Human growth hormone (GH), as you might suspect, is necessary for childhood and adolescent growth. Youthful levels of GH promote a healthy metabolism and an optimal ratio of lean muscle tissue to body fat.
Among adults, GH deficiency is associated with excess body fat, and a decrease in extra cellular water volume1. Those with GH deficiency may also have a lower bone mineral content, lipid abnormalities, decreased insulin sensitivity, and decreased fibrinolysis1. The process by which a fibrous protein (fibrin) involved in the clotting of blood is broken down is known as fibrinolysis.
Lipid refers to a fatty substance in the blood. A lipid disorder increases your risk for atherosclerosis, and thus your risk for heart disease, stroke, high blood pressure (or hypertension), and other health problems.
Reasons for growth hormone deficiency
Several studies have shown that the amplitude of GH pulses (GH is released from the pituitary gland in a pulsatile manner2) is reduced for both men and women as we age3.
For men, GH secretion declines 50% every 7 years beyond 18-25 years of age2. This aging effect on the 24-hour mean serum GH is twice as great for men as it is for pre-menopausal women, so estrogens may limit the decline in GH2.
Obese individuals, however, show profound suppression of GH secretion at any age2. Poor nutrition, inadequate sleep, and lack of physical fitness can also contribute to a decline in circulating GH that is independent of age4.
Risks of growth hormone therapy
GH replacement injections can cost up to $10,000 a year. Unfortunately, such GH treatments have been linked to increased risk for developing soft tissue edema, joint pain, carpal tunnel syndrome, and gynecomastia (abnormally large mammary glands in males)5.
Safer, less expensive alternatives
There are healthier and less costly ways to increase your GH levels. These include weight management, exercise, healthy sleep habits, reduction of high-glycemic-load carbohydrates, and specific nutrients.

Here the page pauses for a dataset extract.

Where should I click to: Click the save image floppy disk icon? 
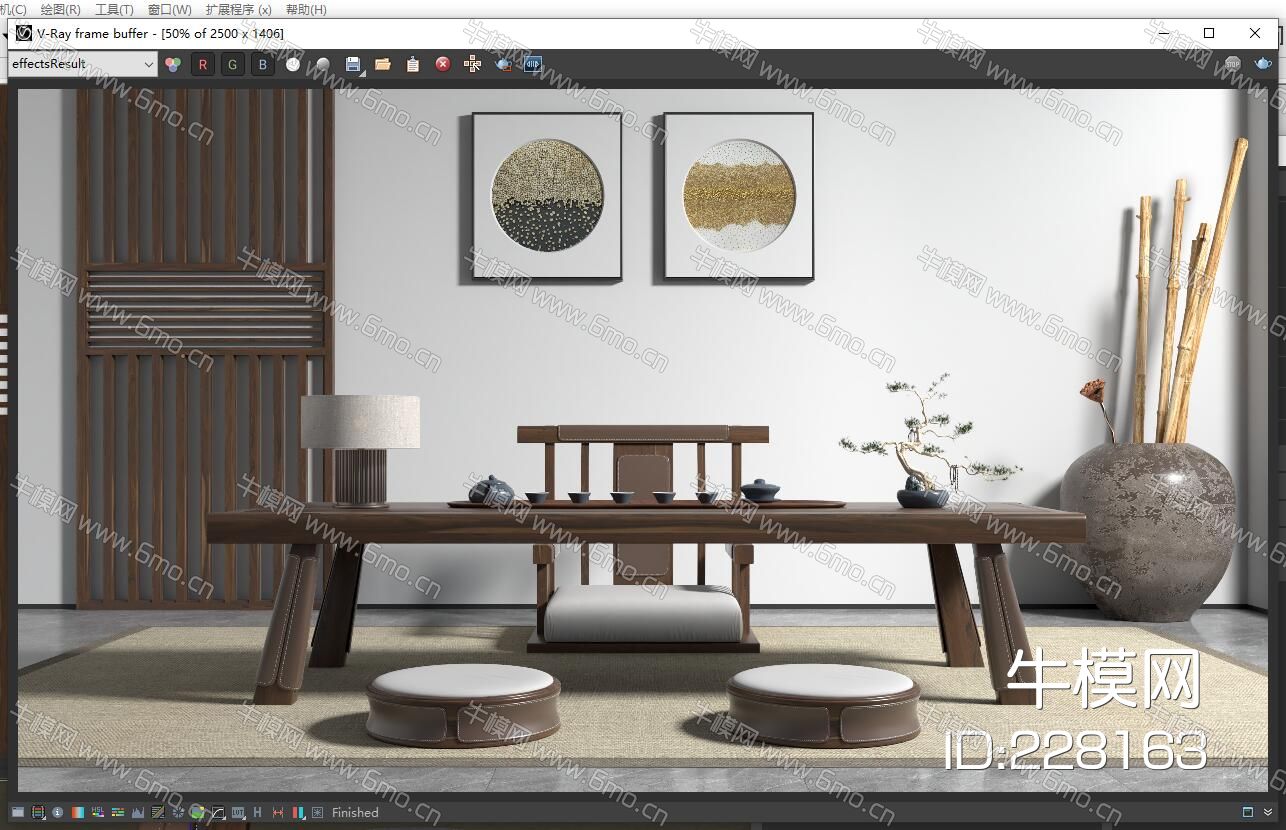pyautogui.click(x=352, y=64)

The Paleo Diet can be very helpful for increasing GH levels. This way of eating maintains the correct balance of calories from carbohydrate, protein, and fat to improve blood-lipid profiles, and lipid abnormalities are associated with GH deficiency. This balance also reduces your risk of heart disease, stroke, and high blood pressure because a lipid disorder increases your risk for atherosclerosis.
Emulating the amount of daily energy that our hunter-gatherer ancestors obtained from carbohydrate, protein, and fat also helps you to feel fuller, and burn more calories. This is key to managing your weight, and obesity can suppress GH secretion at any age.

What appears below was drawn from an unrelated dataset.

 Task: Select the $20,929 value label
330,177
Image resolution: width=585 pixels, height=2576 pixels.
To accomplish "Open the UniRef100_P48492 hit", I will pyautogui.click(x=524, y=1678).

Other aspects of the Paleo Diet also help with weight management. The diet supplies nutrient-dense foods, while avoiding refined grain, sugar, and vegetable oil. Although these offer few vitamins, minerals, or phytochemicals, they contribute more than 36 percent of the energy in the average American diet.
The Paleo Diet also offers another key strategy to help maintain optimum weight and increase GH levels. It reduces high-glycemic-load carbohydrates that contribute to obesity and suppress GH secretion.
While GH deficiency is associated with below normal bone mineral content, the Paleo Diet helps to reduce the risk of osteoporosis. By maintaining an optimum sodium-potassium ratio, the diet not only reduces the risk of osteoporosis, but that of hypertension, stroke, kidney stones, gastrointestinal-tract cancers, and asthma as well.
Specific nutrients shown to increase GH levels
Even a relatively small amount (2,000 mg) of the amino acid glutamine has been shown to boost plasma GH levels6. Glutamine occurs naturally in many Paleo Diet foods, including meat (3 ounces of meat contain 3 to 4 grams of glutamine), fish, and eggs. Glutamine is also highly concentrated in raw cabbage and beets. Be aware that cooking can destroy glutamine, particularly in vegetables.
Another amino acid, arginine, can increase the release of GH when the body is at rest. Combining arginine intake with exercise boosts GH levels even more7.
High in protein, the Paleo Diet supplies many protein-rich foods that contain arginine. This includes eggs, meat8-10 (grass-fed beef, chicken, lean pork, turkey, and wild meat), nuts, (almonds, Brazil nuts, cashews, coconuts, hazelnuts, pecans, pinenuts, pistachio nuts, and walnuts), seafood (salmon, shrimp, and tuna), and seeds (flax, pumpkin, sesame, and sunflower seeds). Raw garlic, onion and watermelon also contain arginine.